*** Supplied entries Section Begins ***

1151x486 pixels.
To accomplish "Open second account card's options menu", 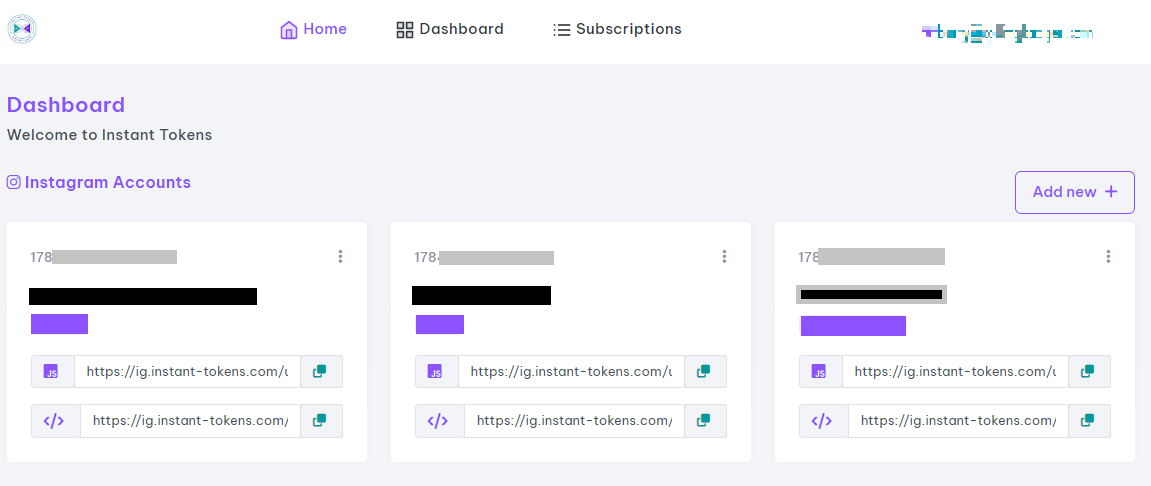I will pos(724,257).
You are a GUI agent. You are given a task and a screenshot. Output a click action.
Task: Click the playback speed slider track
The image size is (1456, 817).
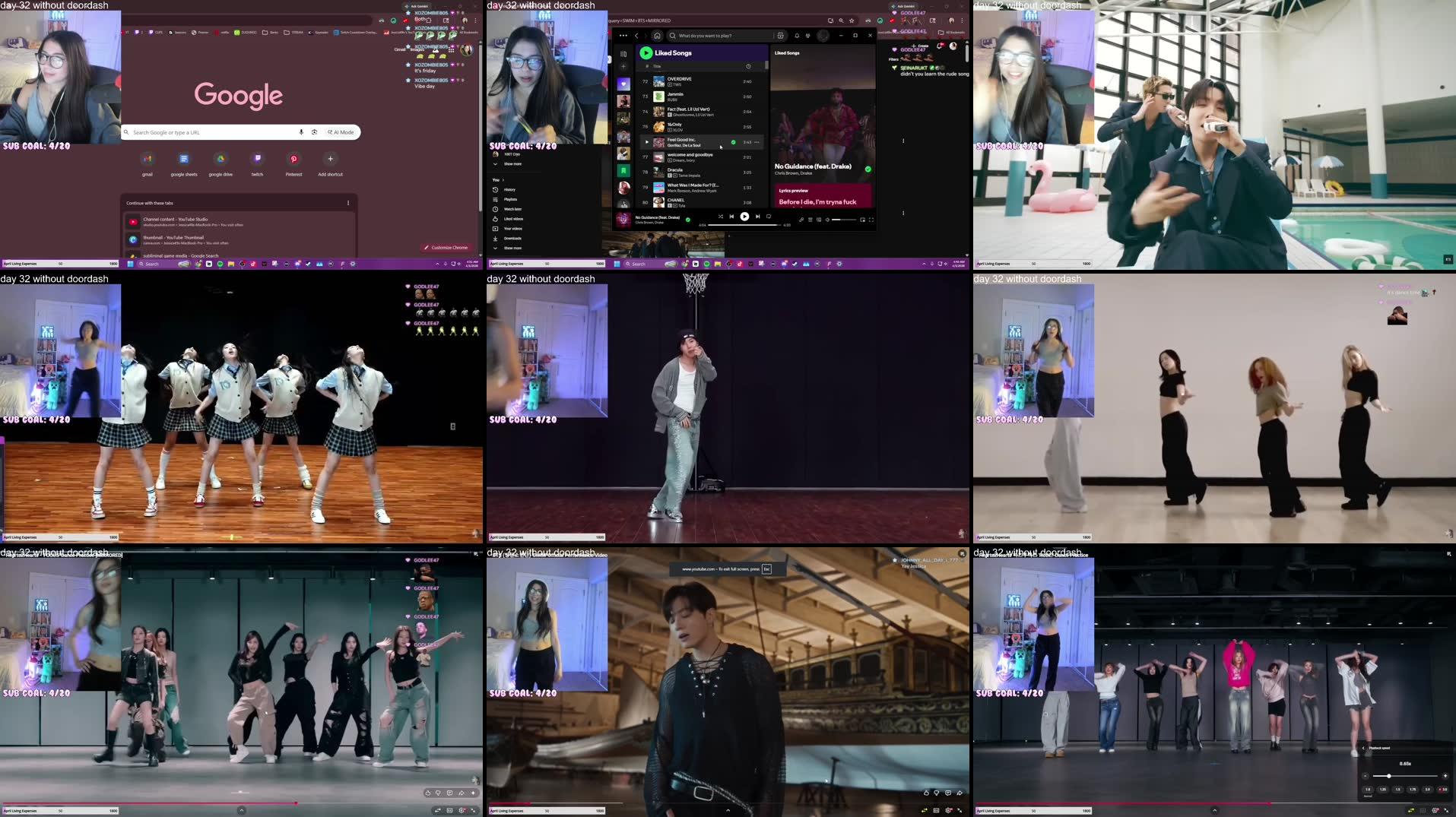click(1405, 776)
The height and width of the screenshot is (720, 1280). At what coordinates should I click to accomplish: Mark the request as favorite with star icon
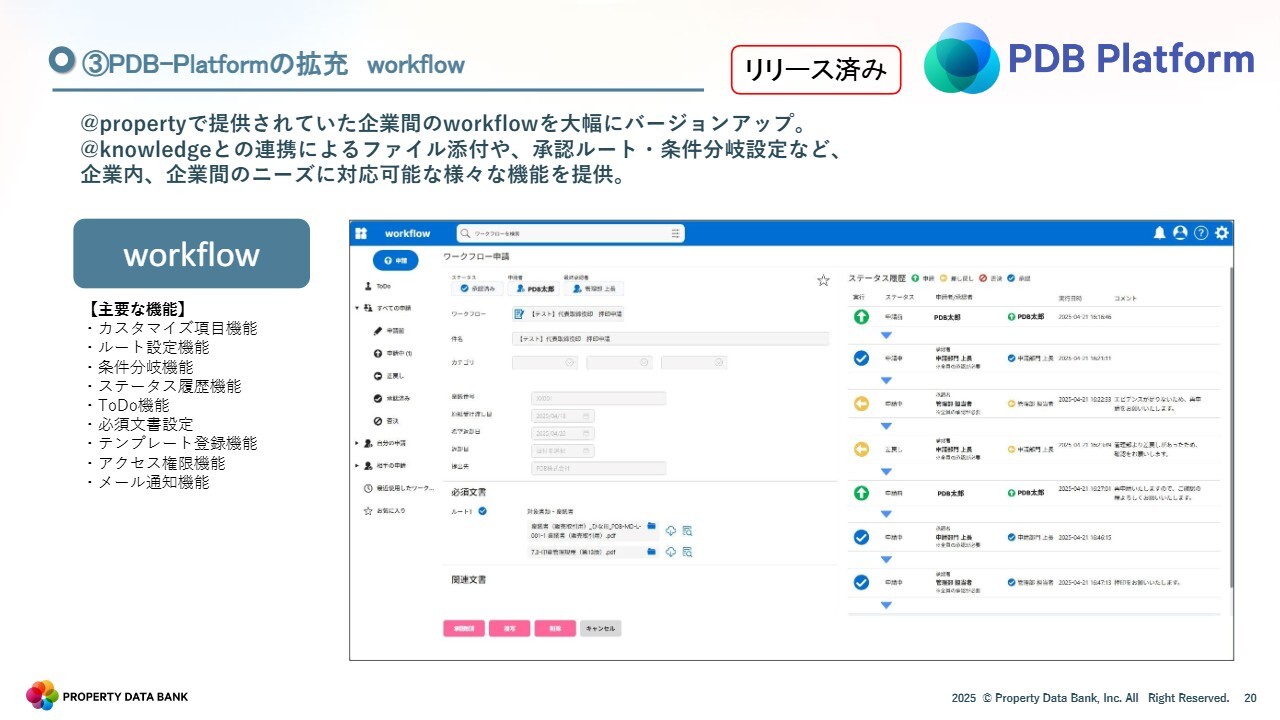823,281
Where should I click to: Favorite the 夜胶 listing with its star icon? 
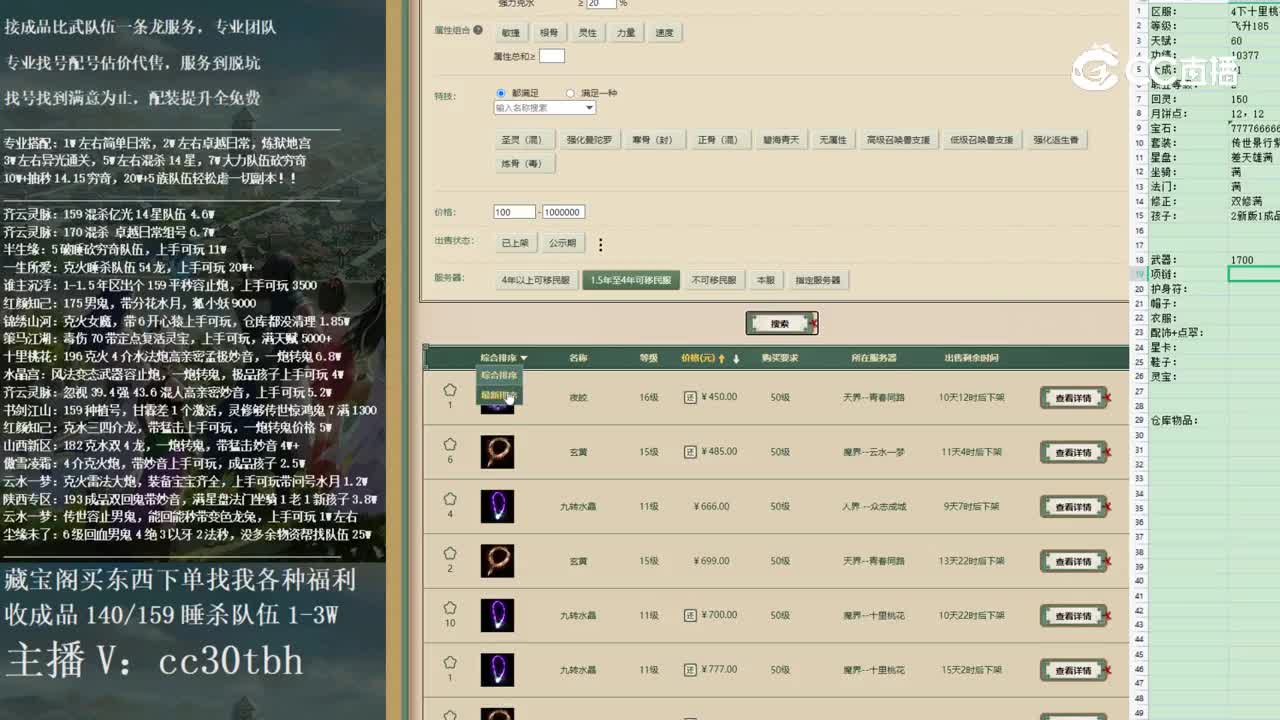[x=451, y=390]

*** Supplied entries Section Ends ***

Task to complete —
For this exercise, the lines from the one containing "You are a GUI" through the last line of the entries above are to be output exactly, both included, and pictures are skipped.

Written answer —
You are a GUI agent. You are given a task and a screenshot. Output a click action.
Task: Click the playback speed slider track
The image size is (1456, 817).
click(1405, 776)
The height and width of the screenshot is (720, 1280). At what coordinates should I click to accomplish: Mark the request as favorite with star icon
823,281
Where should I click to: Favorite the 夜胶 listing with its star icon? 
[x=451, y=390]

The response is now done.